Who knew? I thought the difference between &
and &&
for ANDing logical vectors in R was just that &
evaluated the whole expression while &&
started at the left and went right until it hit a FALSE
value. But there’s more. &
is vectorized, but &&
only considers the first value in a vector and only returns a single value.
Here’s what happens when you use &&
:
> c(T,F) && c(T,F) # trailing F on both sides [1] TRUE > c(F,T) && c(T,T) # a leading F on right [1] FALSE > c(T,T) && c(F,T) # a leading F on left [1] FALSE
On the other hand, here’s &
:
> c(T,F) & c(T,F) [1] TRUE FALSE # & returns a vector of values > c(F,T) & c(T,T) [1] FALSE TRUE # comparing pairs by position > c(T,T) & c(F,T) [1] FALSE TRUE # ie, [1] to [1], [2] to [2], etc.
So, unless you knew that &&
isn’t vectorized, you’d get pretty frustrated that code like this doesn’t work…

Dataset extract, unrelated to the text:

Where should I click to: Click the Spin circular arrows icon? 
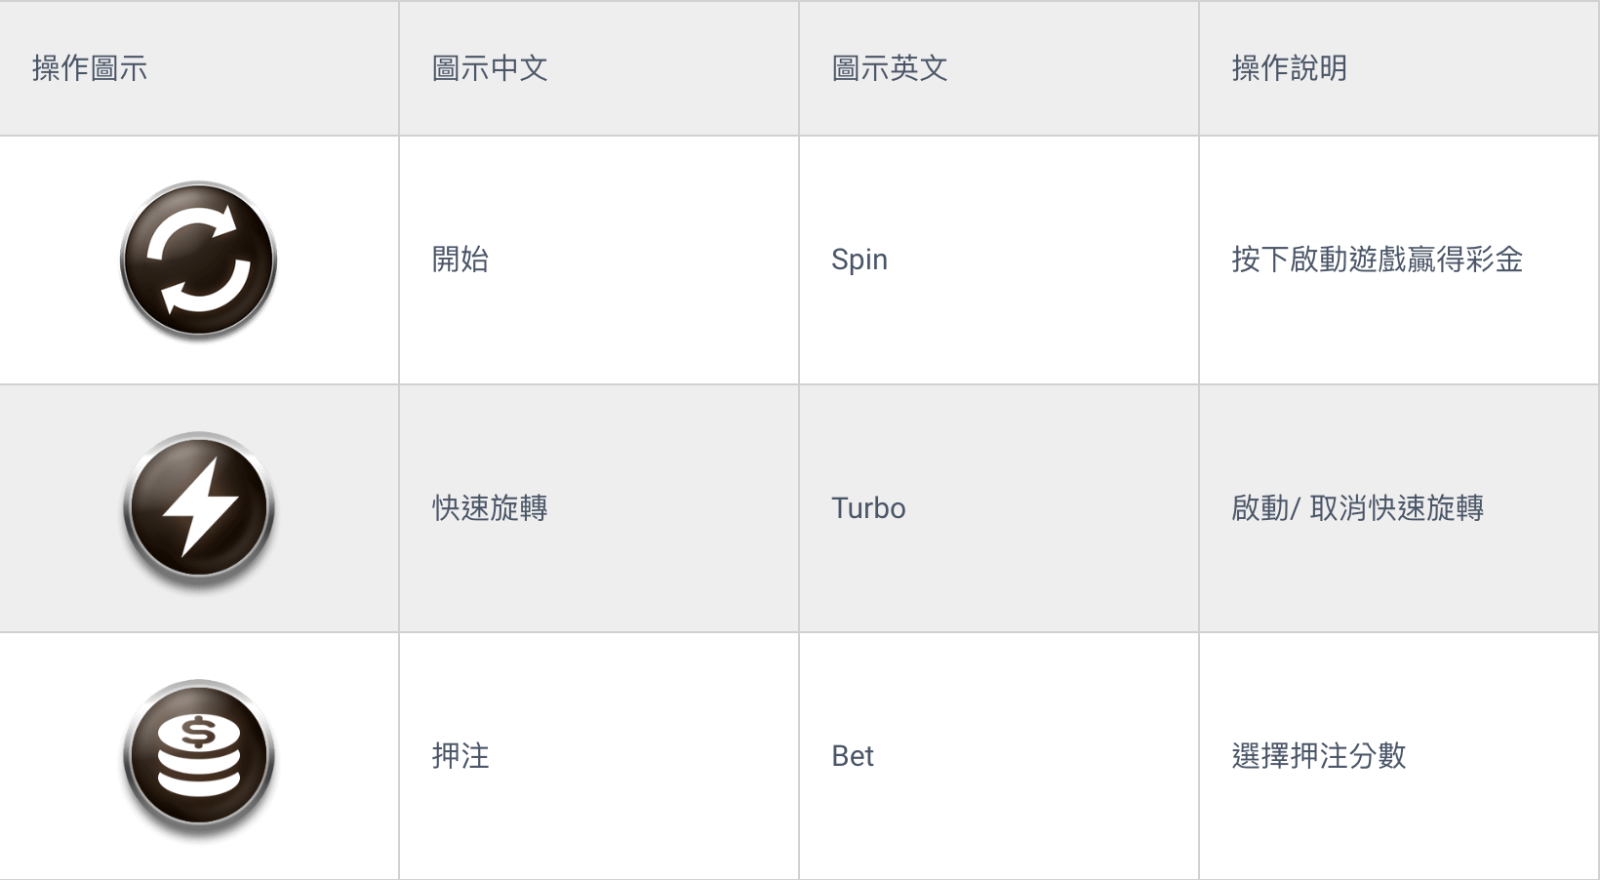click(198, 260)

p <- df$TY=="JOUR" && nchar(df$SN)==8
I did this and expected p
to be a logical TRUE-FALSE vector the same length as the columns in my dataframe. When I examined it, however, p
looked like this:
p[1:10] [1] TRUE NA NA NA NA NA NA NA NA NA
I spent an embarrassing-long time trying to figure out where those NA
s were coming from. But then I gave &
a try instead of &&
(not expecting it to make any difference!) and my upside-down world turned rightside-up again.